WHAT THE TASK REQUIRES: In the passage on managing Commerce Server 2000 performance, how is a bottleneck defined?

Managing Performance

Managing the performance of your Commerce Server 2000 site largely consists of finding and removing bottlenecks. A bottleneck is hardware or software that is operating at maximum capacity. As the load approaches maximum capacity, the bottleneck begins to restrict the flow of work through the system.**Performance tools can help you determine what hardware or software has reached a bottleneck. You can then improve the hardware, change configuration, or tune the software to improve overall performance.

Performance is only one factor in optimizing your Commerce Server site. Other important factors include ease of development and maintenance, time to market, availability of good programming tools, and in-house site developer expertise. Optimizing for performance can affect any of these other factors.

Web development is driven by a business case that determines priorities. For example, project goals might specify a particular programming language or data-access technology, and such decisions always affect performance to some degree. It is extremely important to determine a necessary level of performance appropriate to your Web site, then develop the site and manage it to that level of performance.

Web sites often run on multiple physical tiers, each of which has its own hardware, system software, and application software. As a result, Web applications can have many types of performance problems: hardware (client computer, Web server, database server, the network), system software (operating systems, networking software, system services), client applications, browsers, logical database, physical database, data access, and so on.

DATA EXTRACT:

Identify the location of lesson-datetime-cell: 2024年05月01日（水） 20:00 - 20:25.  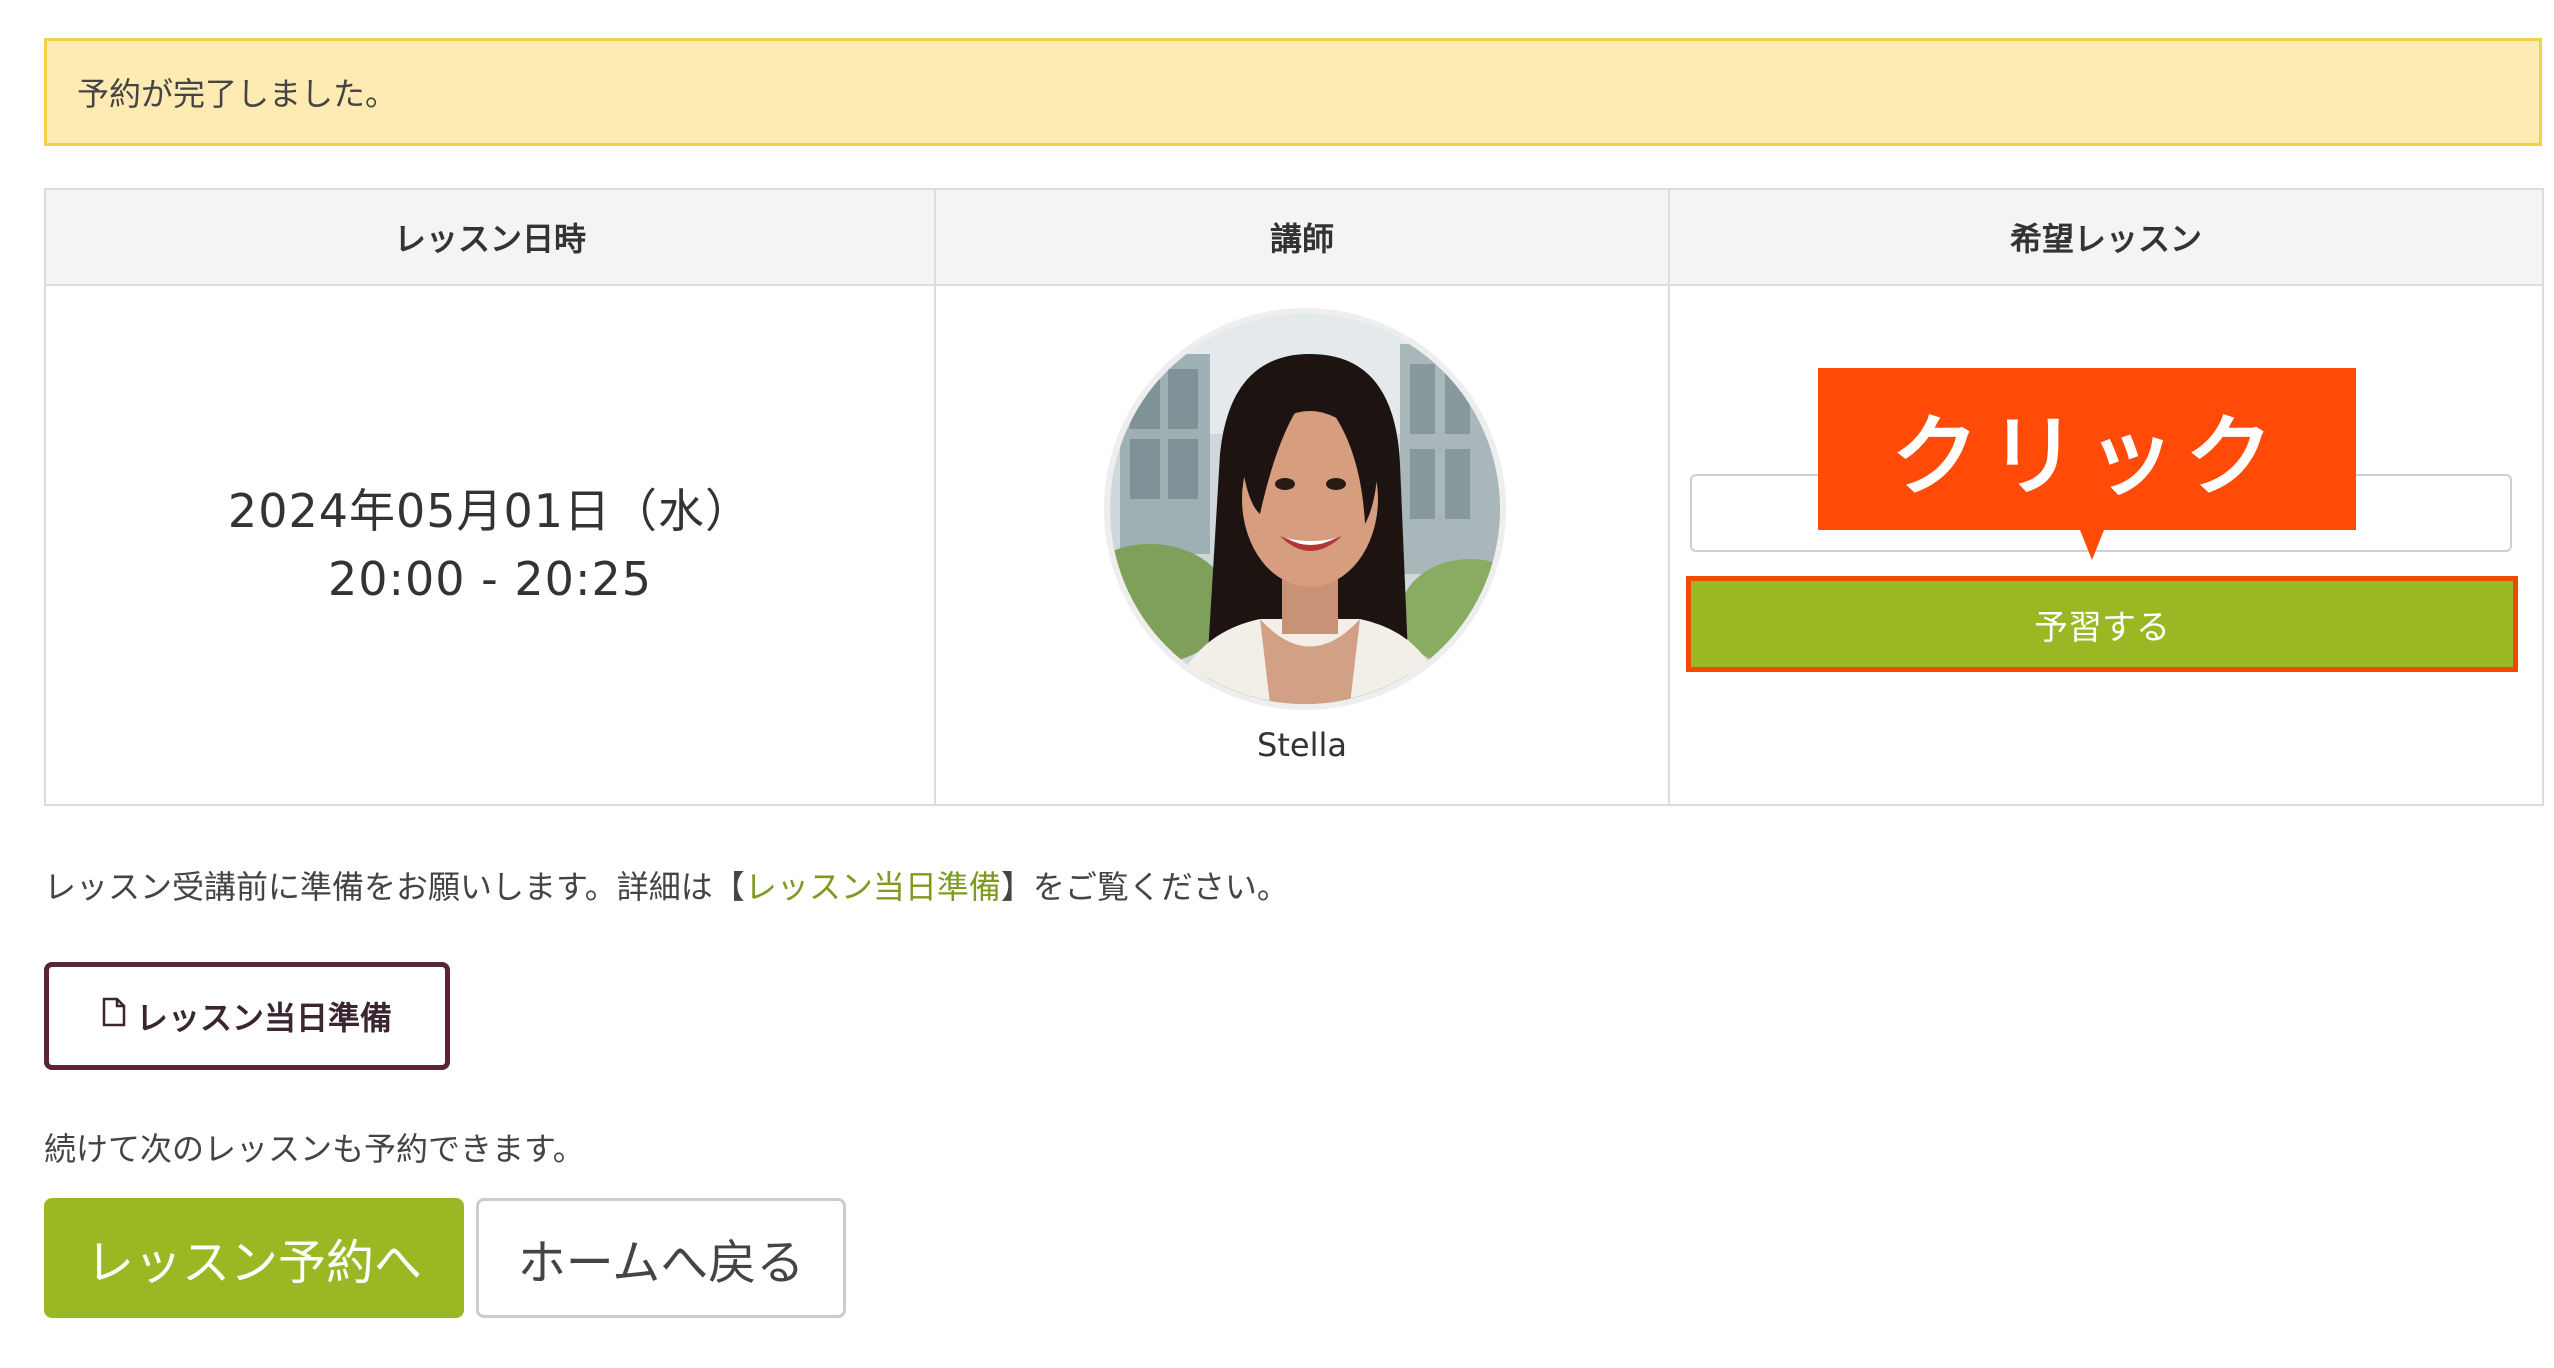
(490, 545).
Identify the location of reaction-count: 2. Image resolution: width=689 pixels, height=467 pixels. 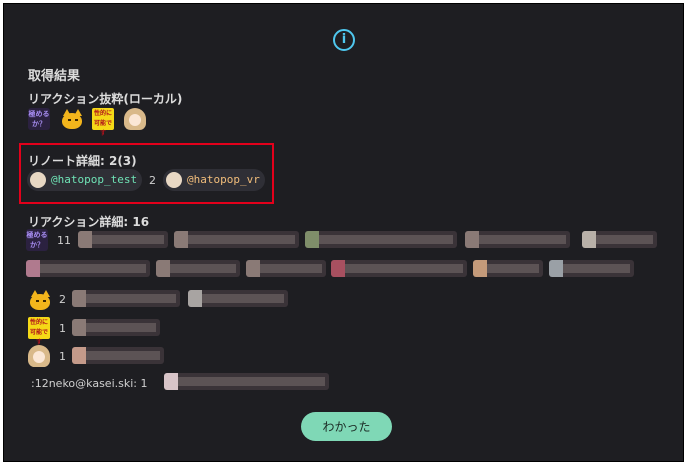
(62, 300).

SOLUTION TO THIS PROBLEM: A bottleneck is hardware or software that is operating at maximum capacity.